Into Rudy’s life comes Isabella (Camila Mendes) with an ichthyological meet-cute for the ages. He doesn’t want a new relationship, but there’s something about Isabella’s comfort in her own skin and clear vision for her life that he finds irresistible. It doesn’t hurt that she’s a knockout without even trying.
The story, which is divided into different musical modes, progresses with background actors breaking into a production numbers, time and space condense into the cinematic version of a musical medley with break-away sets and exquisite timing, and a subway singer provides the Greek chorus to Rudy’s progress in sorting out his life. Even the hoary trope of trying to have separate dates with two different women at the same time and the same location takes on a refreshingly original vibe courtesy of a keyboard player who can communicate with (and comment on) Rudy dashing between women with increasingly fevered anxiety and decreasingly plausible excuses. Plus, never has cultural cluelessness been better represented than with Rudy’s disastrous dinner with Haley’s whiter-than-white family. It’s funny, it’s smart, and it will make you squirm (as it should).
Rudy’s obsession with music is in every frame of film, from the way he arranges his breakfast toast and sausage into an ersatz keyboard, to the thousand-mile stare Mancuso strikes when he slips into a world of pure music. Mancuso brings what is going on in Rudy’s head with an energizing sequence in which he “conducts” his surroundings with authority and insight that doesn’t make Isabella hear or see what he does, but does intrigue her into a bemused admiration.
As for the way Rudy mixes music and puppets, it is executed with a stroke of genius. Diego is as fully formed a character as any of the humans, and even if their conversations are essentially Rudy talking to himself, they have a well-balanced dramatic tension combined with a light absurdist touch that works fetchingly on many levels.

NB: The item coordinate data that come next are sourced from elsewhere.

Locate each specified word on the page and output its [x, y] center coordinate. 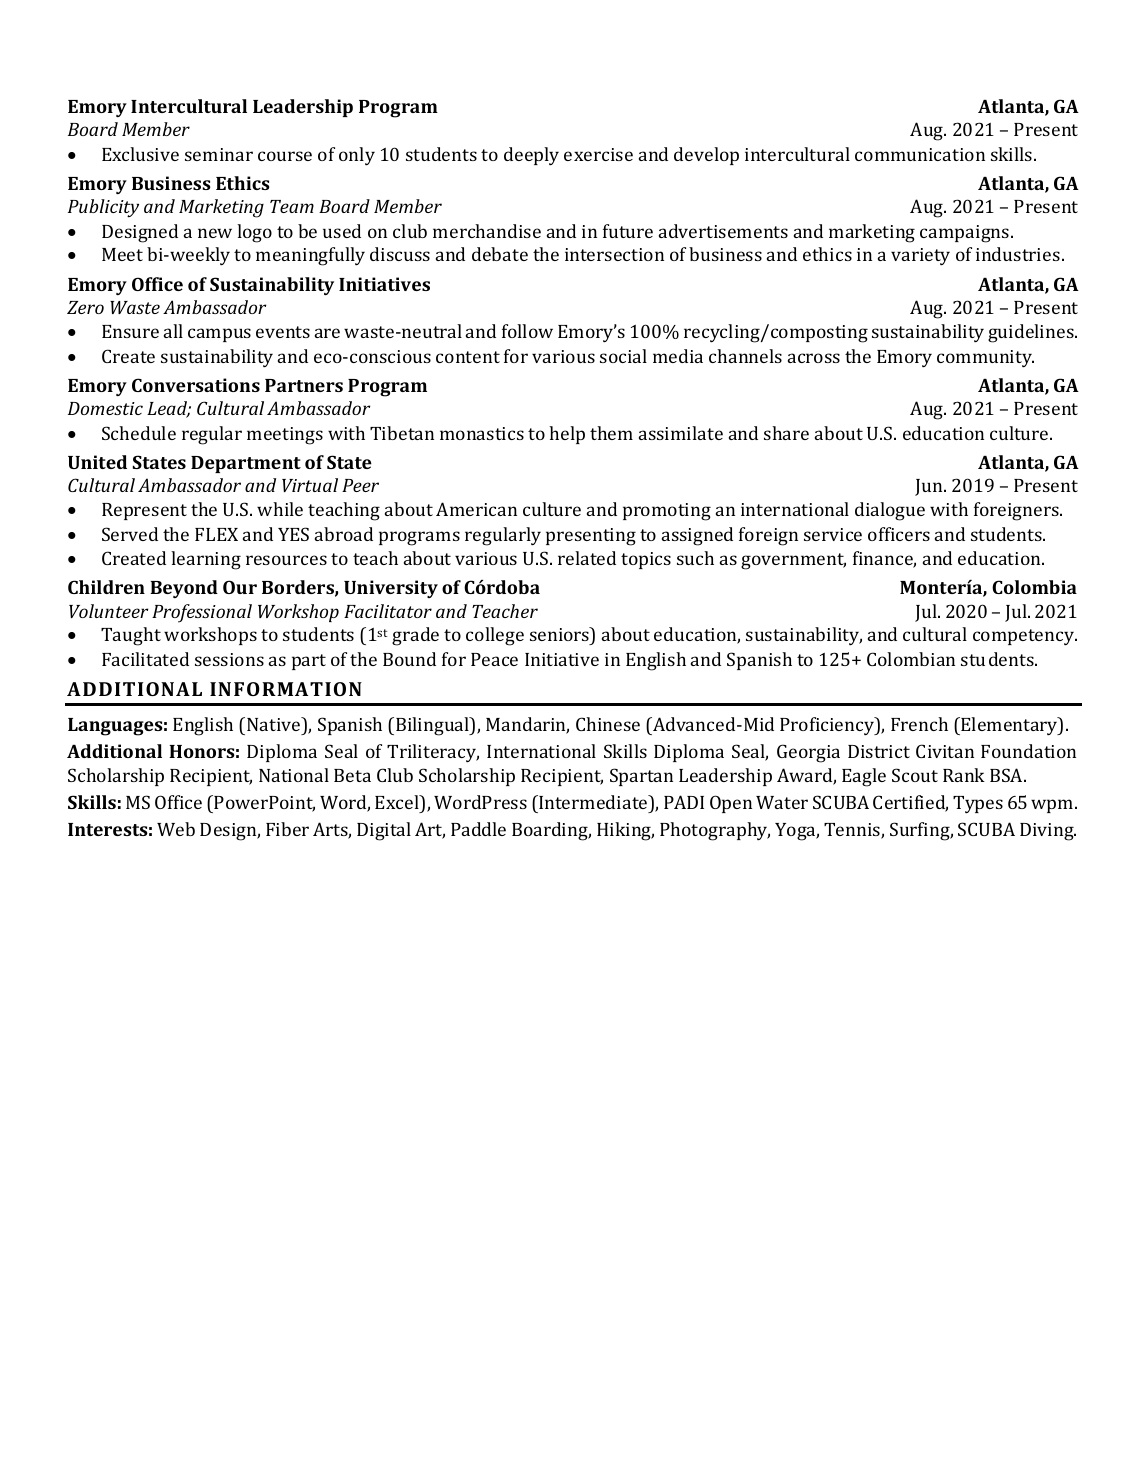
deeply [531, 156]
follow [527, 331]
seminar [219, 154]
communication [920, 154]
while [280, 509]
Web [176, 829]
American [476, 509]
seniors [560, 636]
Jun [930, 487]
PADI [684, 802]
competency [1025, 637]
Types [978, 804]
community [985, 358]
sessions [229, 659]
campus [219, 335]
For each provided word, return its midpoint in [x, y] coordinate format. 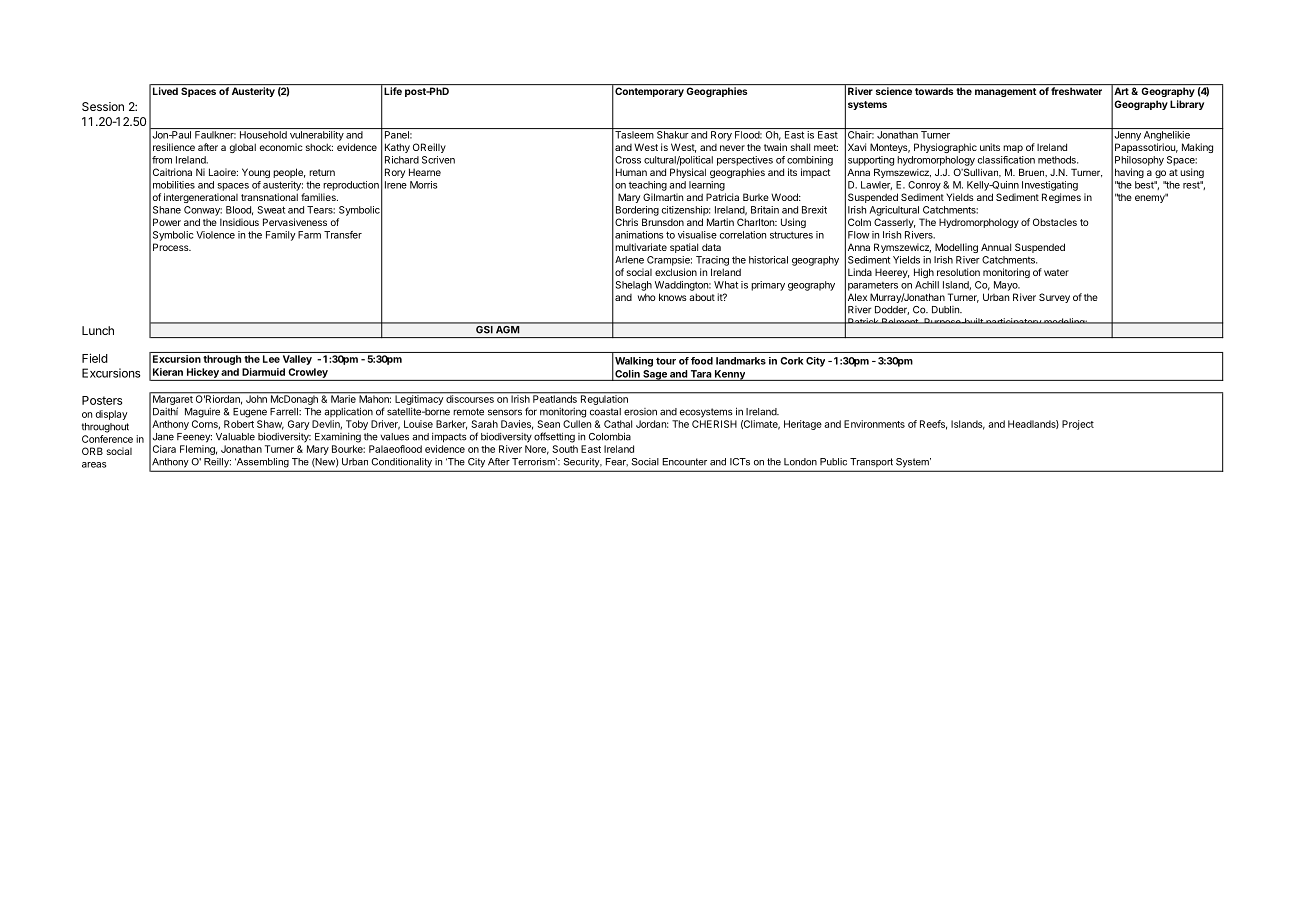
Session [103, 106]
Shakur [673, 135]
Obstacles [1055, 222]
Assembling [262, 463]
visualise [697, 235]
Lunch [98, 330]
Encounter [684, 462]
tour [666, 361]
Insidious [239, 222]
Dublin [946, 310]
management [1005, 92]
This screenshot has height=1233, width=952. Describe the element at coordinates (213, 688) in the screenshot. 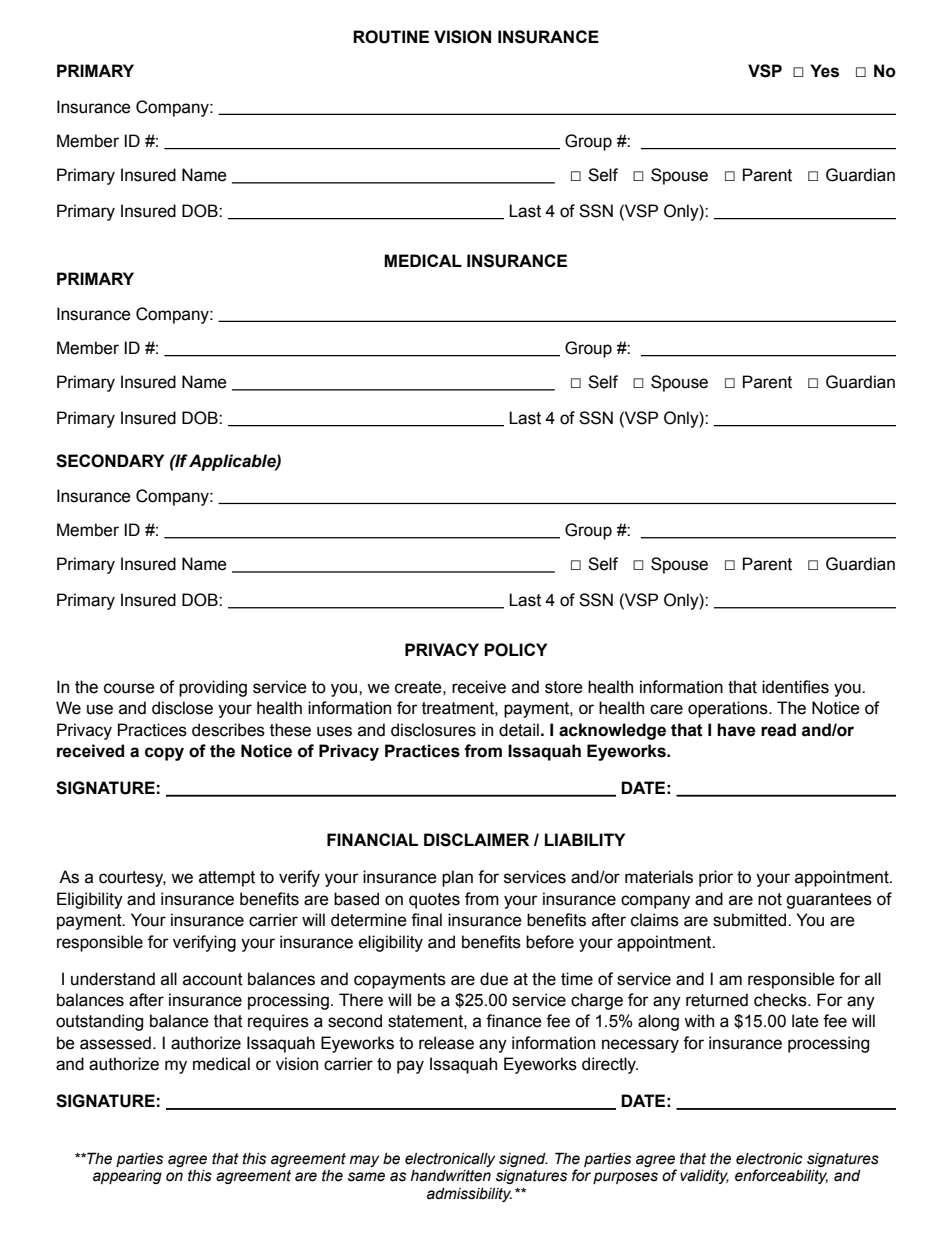

I see `providing` at that location.
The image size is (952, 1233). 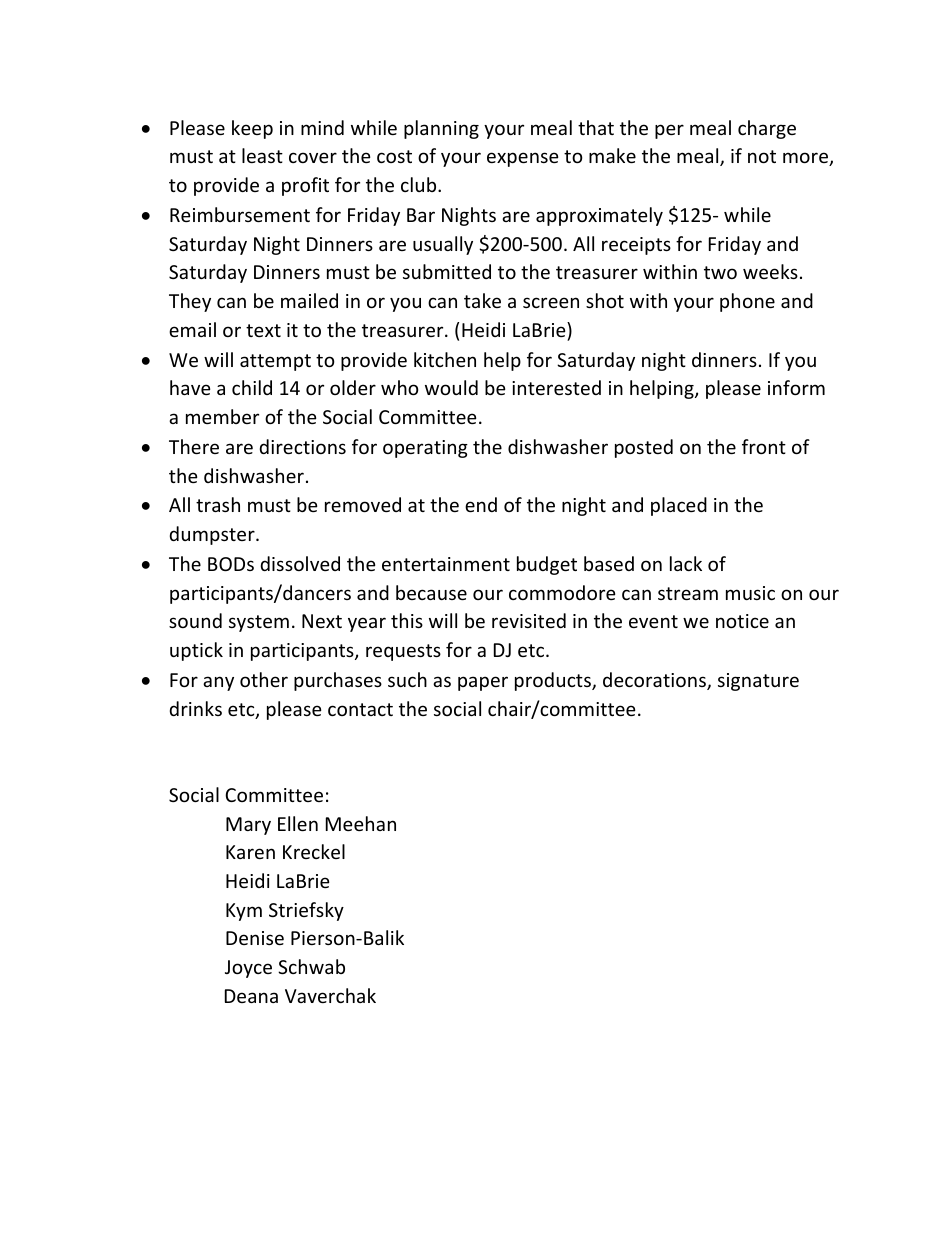 What do you see at coordinates (248, 826) in the screenshot?
I see `Mary` at bounding box center [248, 826].
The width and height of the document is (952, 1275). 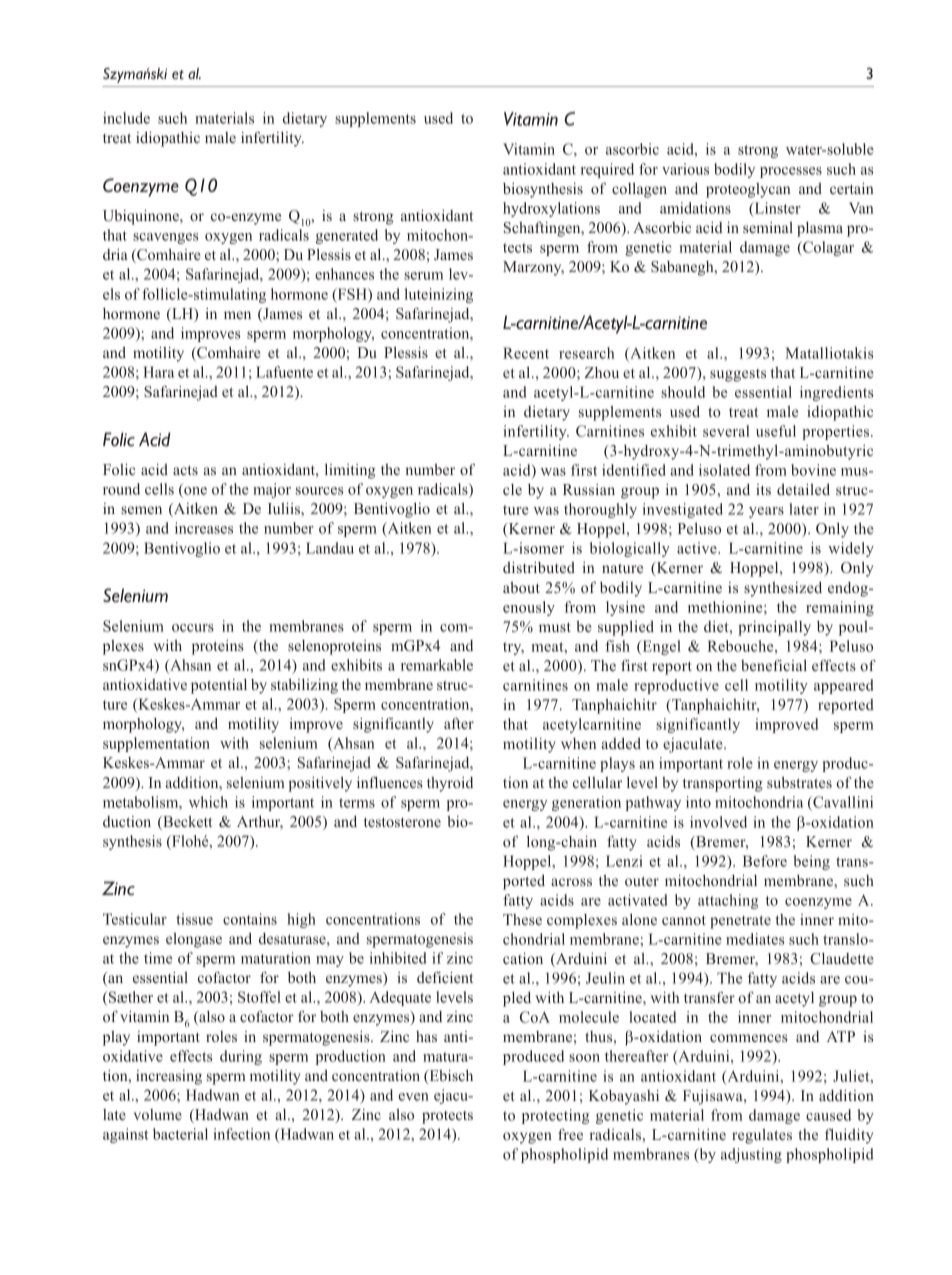 I want to click on principally, so click(x=774, y=628).
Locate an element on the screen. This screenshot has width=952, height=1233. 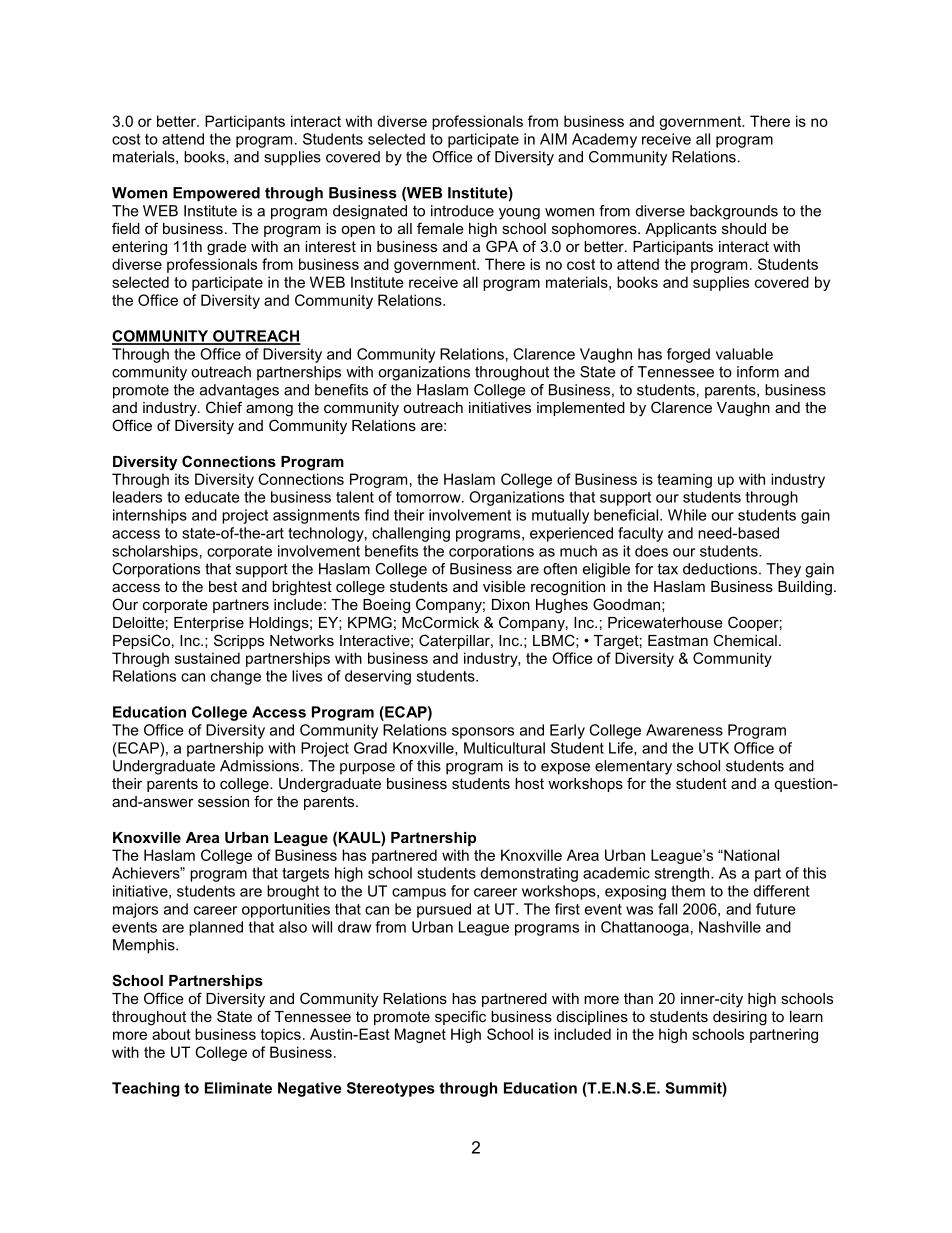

The same can be said of MUSICA as a whole. It uses its expect-the-unexpected idiom to an advantage that finds the truth in the ridiculous, and the ridiculous in the ordinary. All while simultaneously castigating and adoring its Newark location. And charming us with a hero caught between cultures, women, and life choices who just can’t make up his mind but is eminently enjoyable in his dithering.